Your goal: Where a record contains an image, leave the image out and print the rest exactly.

=== Input records ===

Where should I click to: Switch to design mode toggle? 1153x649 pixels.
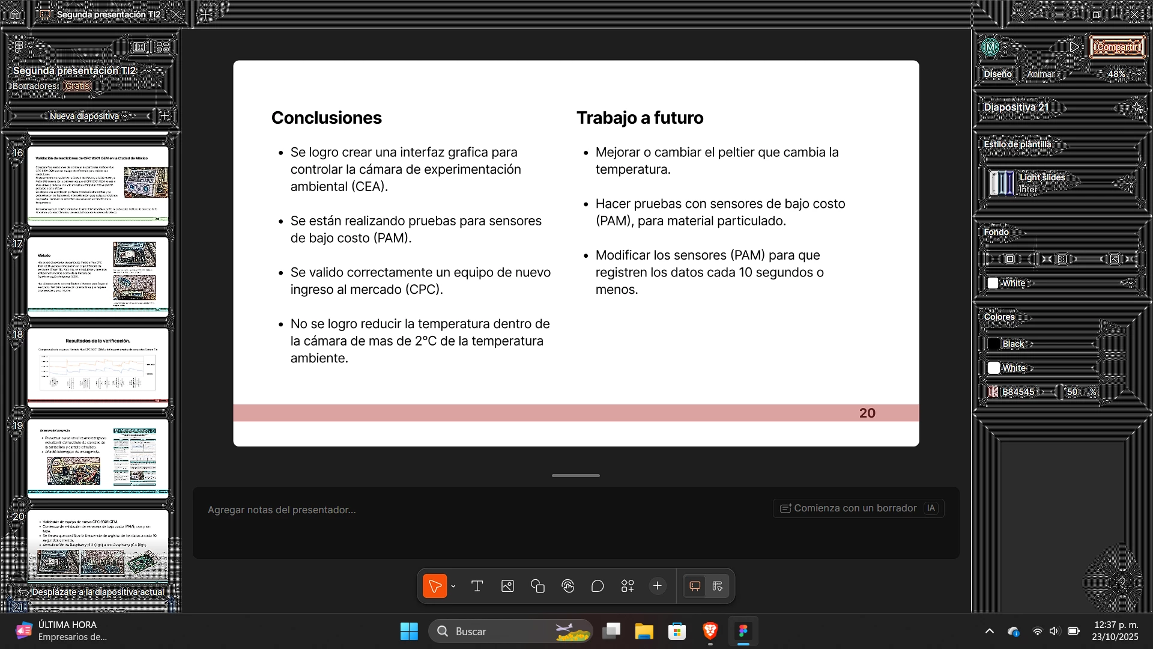(718, 586)

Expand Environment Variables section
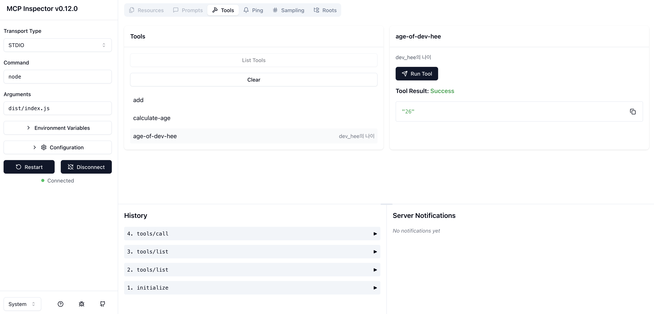pos(58,128)
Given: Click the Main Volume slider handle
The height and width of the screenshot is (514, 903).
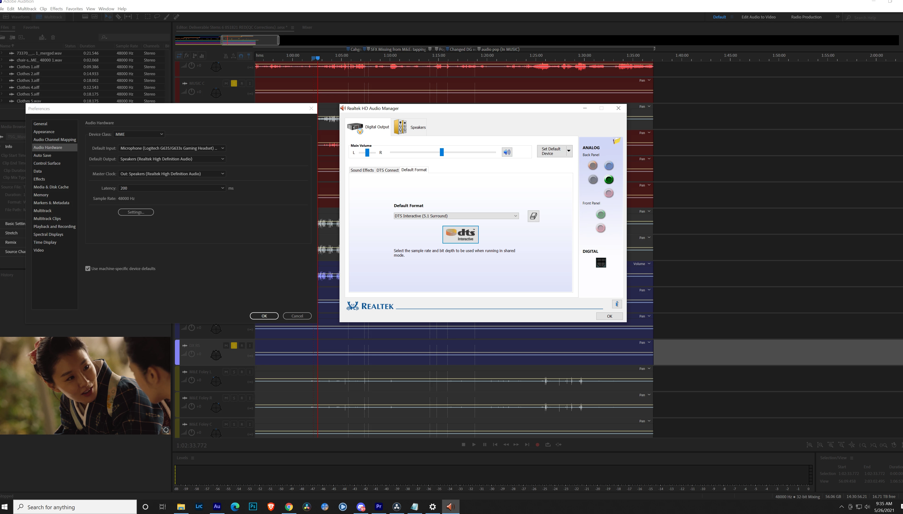Looking at the screenshot, I should point(441,152).
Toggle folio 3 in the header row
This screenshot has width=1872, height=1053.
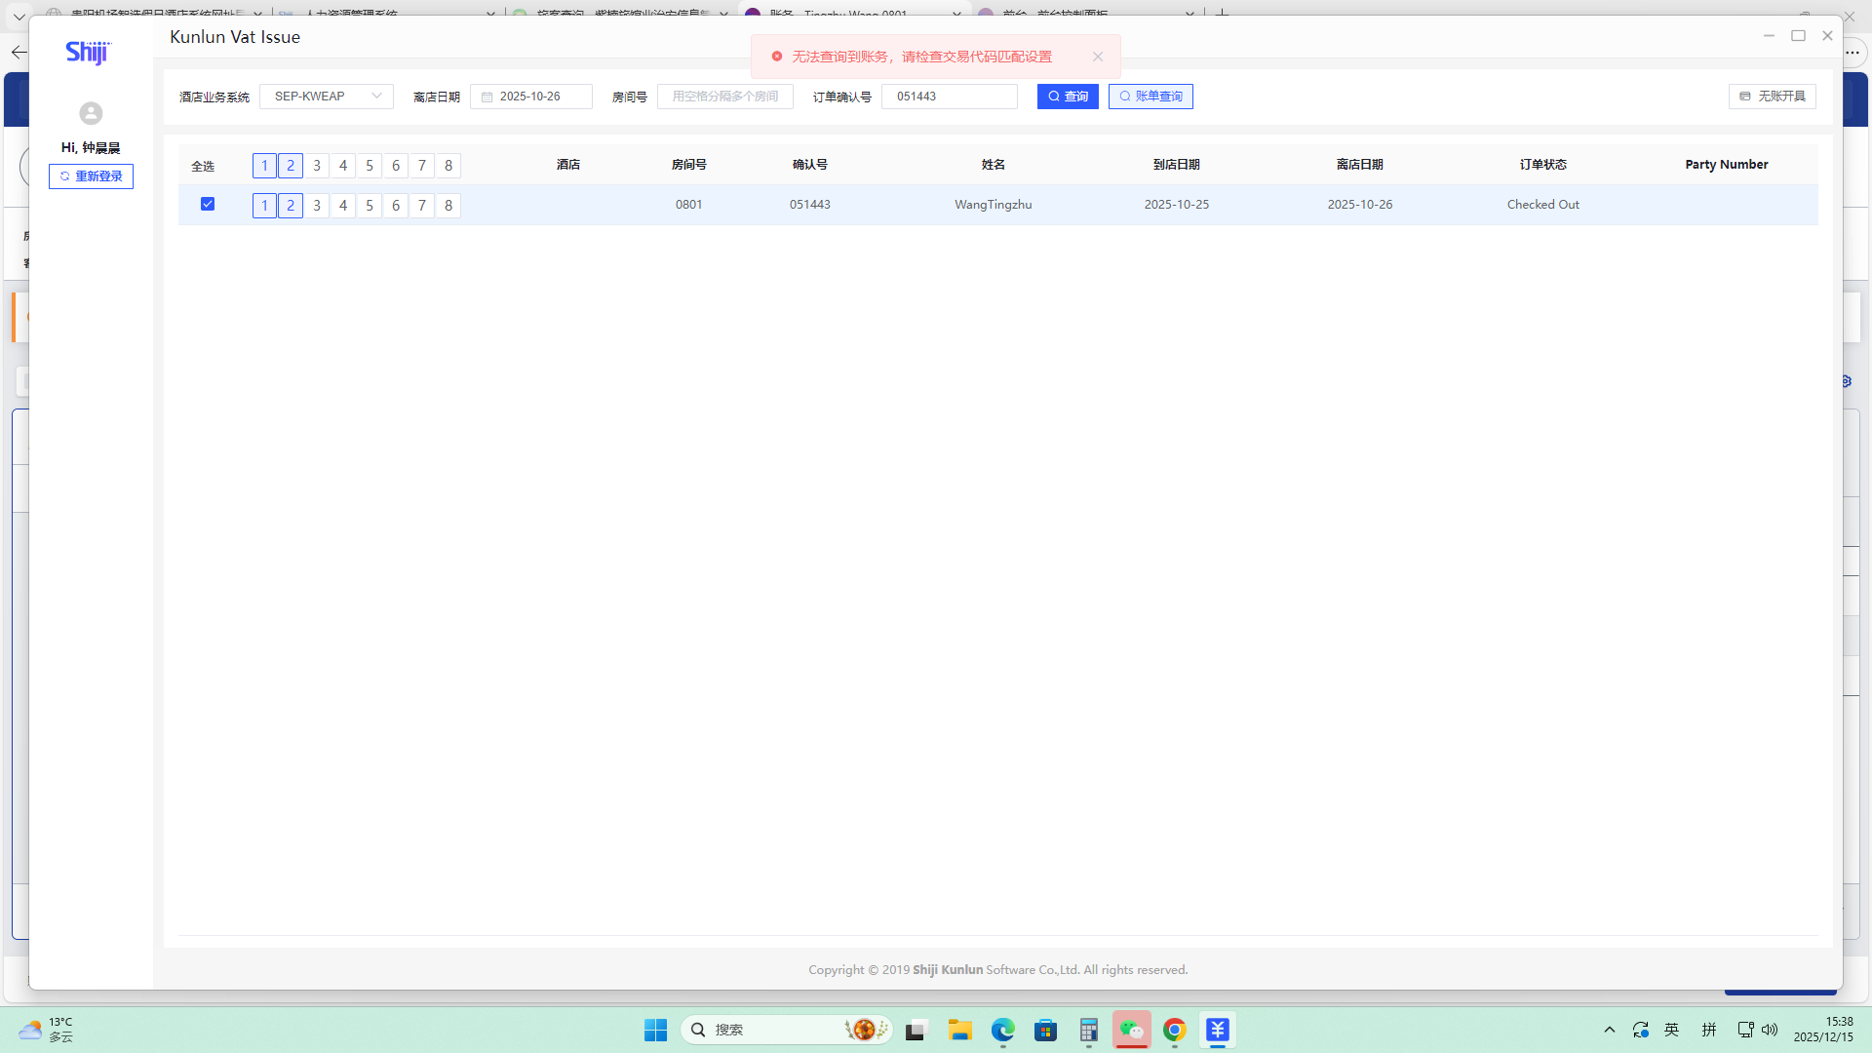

===

Exercise result:
Where should I click to: Switch to design mode toggle? 1153x649 pixels.
(718, 586)

Expand Environment Variables section
pos(58,128)
Given: Click the Main Volume slider handle
The height and width of the screenshot is (514, 903).
Looking at the screenshot, I should point(441,152).
Toggle folio 3 in the header row
This screenshot has width=1872, height=1053.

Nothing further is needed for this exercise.